Material provided:

········

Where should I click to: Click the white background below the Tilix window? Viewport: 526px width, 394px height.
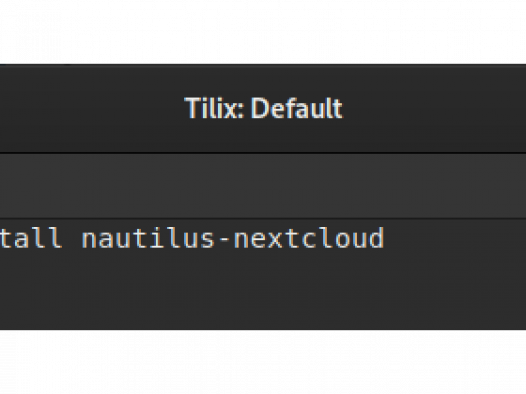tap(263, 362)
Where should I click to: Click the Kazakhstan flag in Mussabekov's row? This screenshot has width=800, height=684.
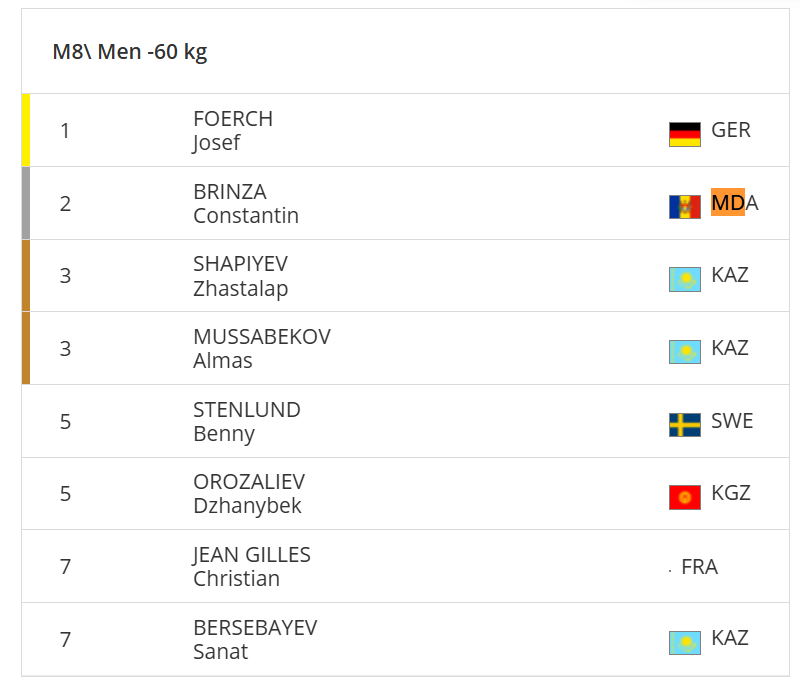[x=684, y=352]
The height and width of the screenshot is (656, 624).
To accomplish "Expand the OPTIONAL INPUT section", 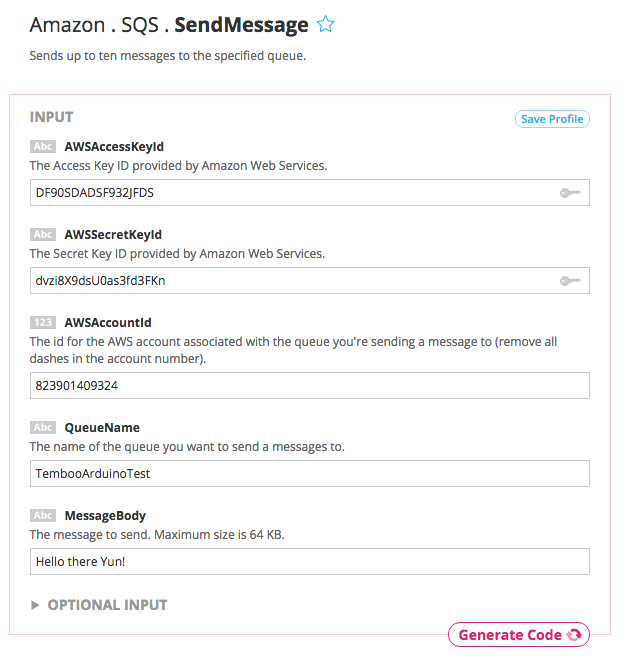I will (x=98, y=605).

········

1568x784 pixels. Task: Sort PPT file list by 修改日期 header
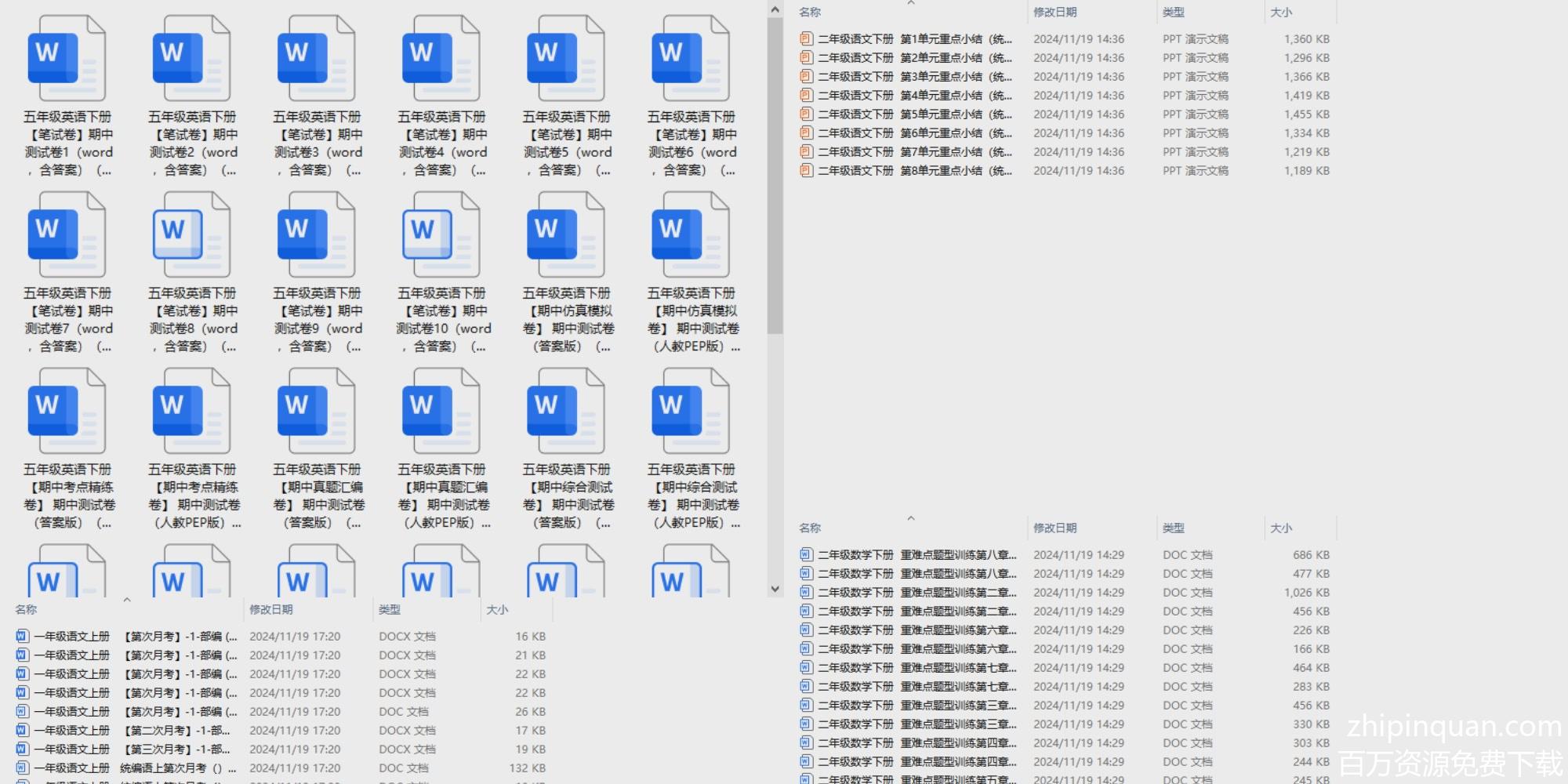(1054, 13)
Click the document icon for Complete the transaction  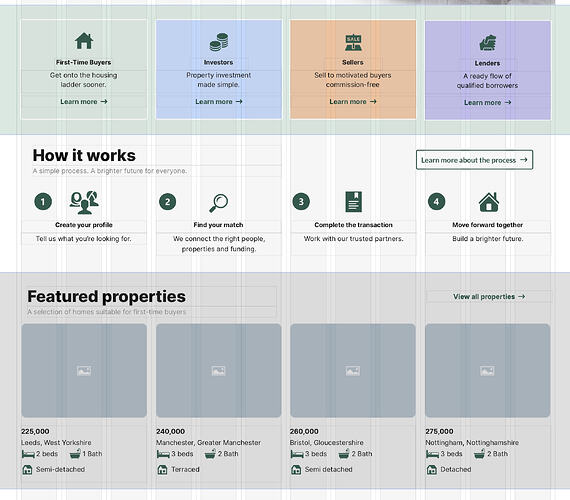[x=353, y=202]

········

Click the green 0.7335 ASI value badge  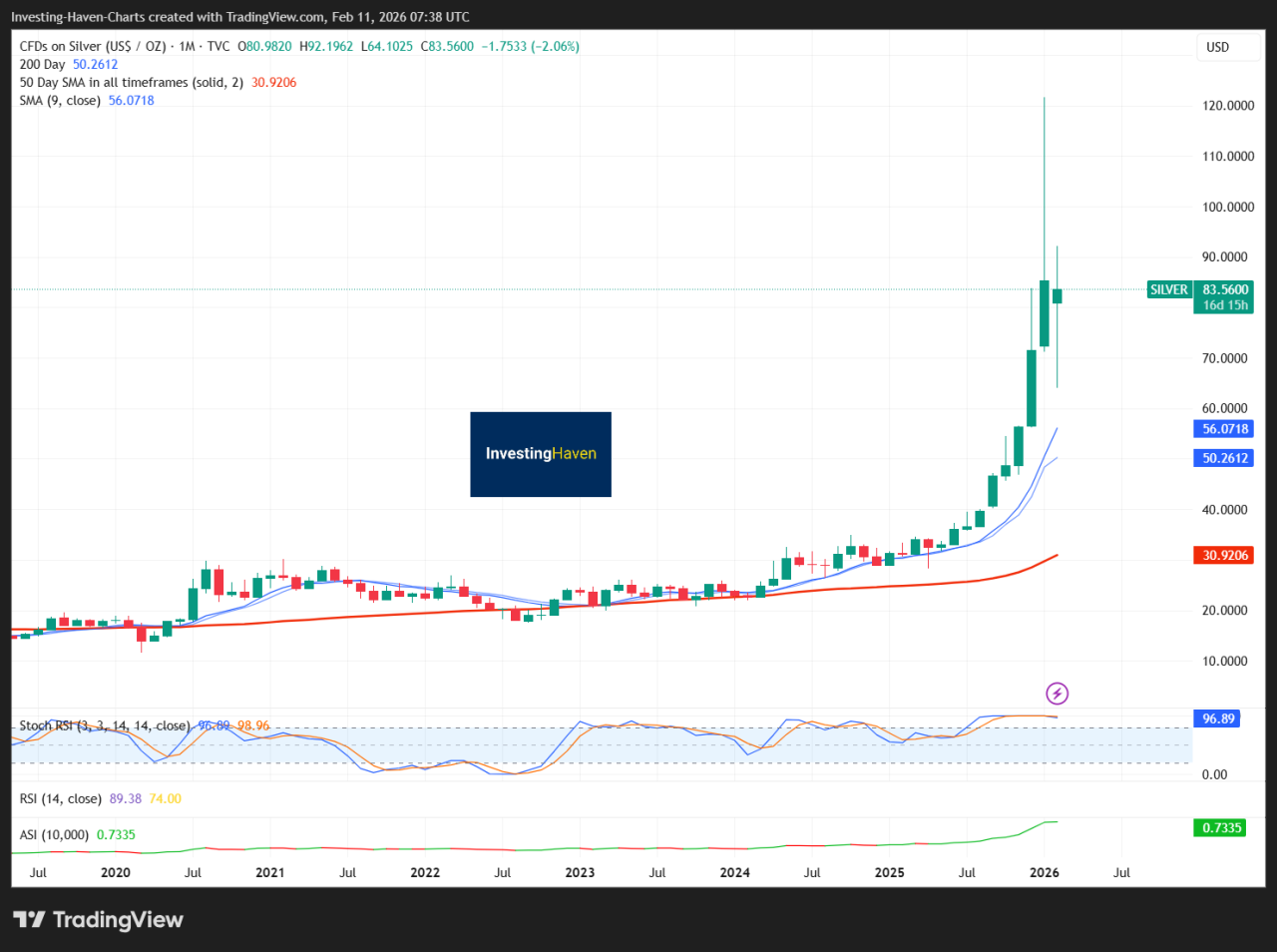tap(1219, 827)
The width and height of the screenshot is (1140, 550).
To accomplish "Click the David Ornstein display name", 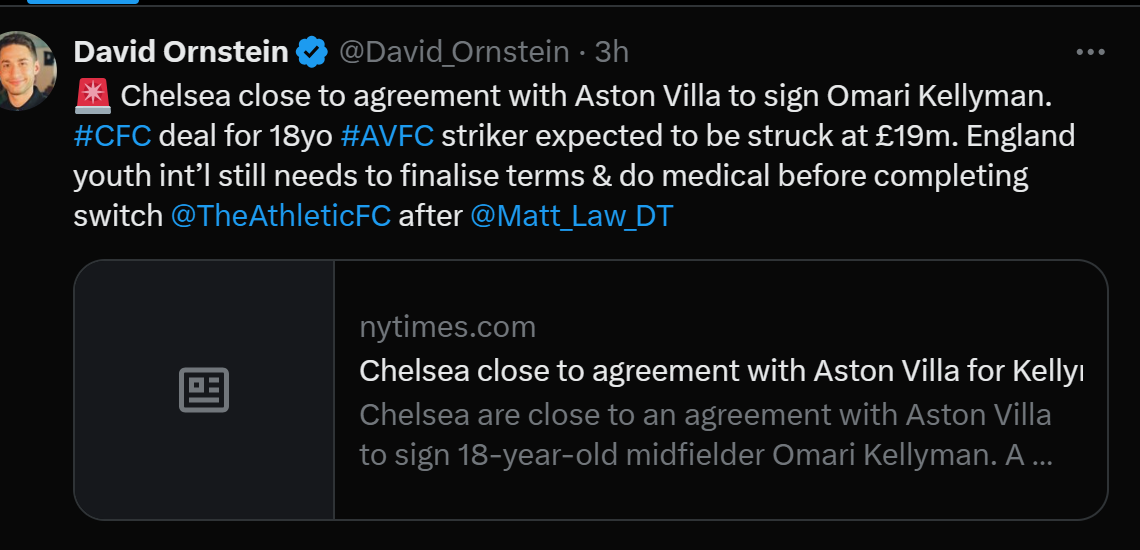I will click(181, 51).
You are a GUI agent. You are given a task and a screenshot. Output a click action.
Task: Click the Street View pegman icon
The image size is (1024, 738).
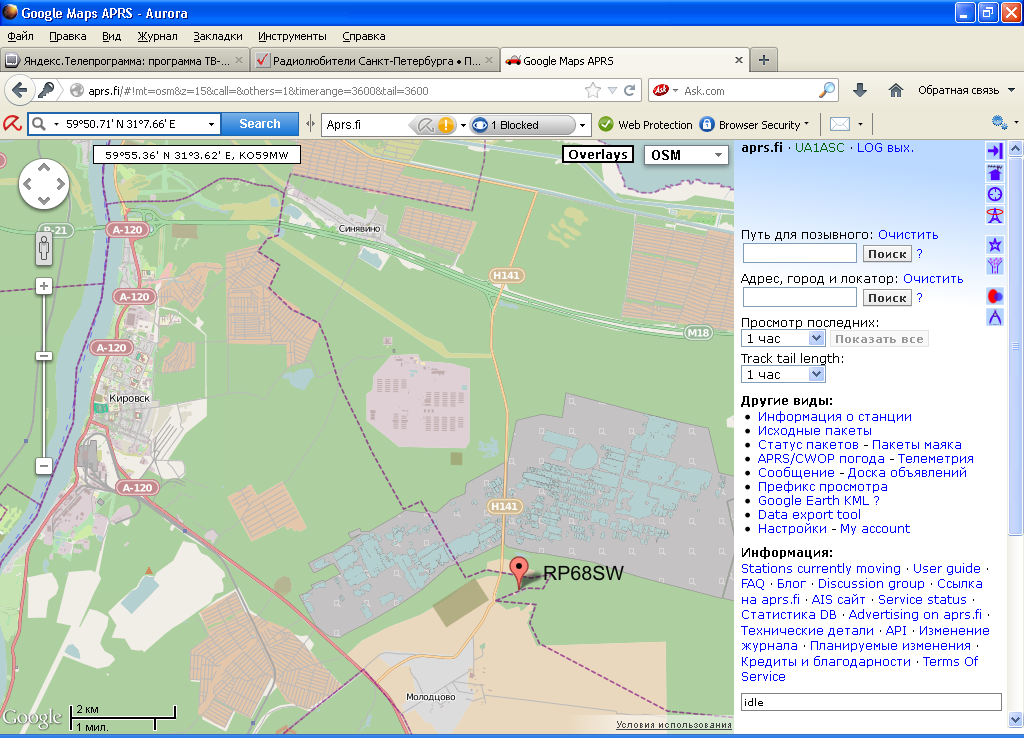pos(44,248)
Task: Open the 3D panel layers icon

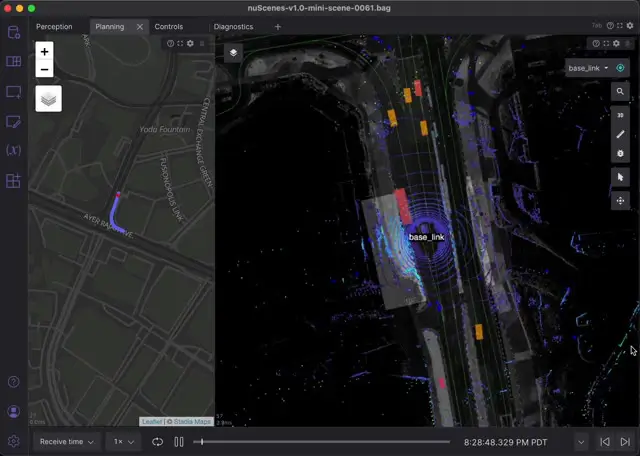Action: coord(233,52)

········

Among the entries above, copy exactly the stretch from the line holding "Where should I click to: Click the white" through the line holding "The height and", leaving out any pictures.

Where should I click to: Click the white background below the Tilix window? Viewport: 526px width, 394px height.
tap(263, 362)
Where should I click to: Click the Kazakhstan flag in Mussabekov's row? This screenshot has width=800, height=684.
[x=684, y=352]
The height and width of the screenshot is (656, 624).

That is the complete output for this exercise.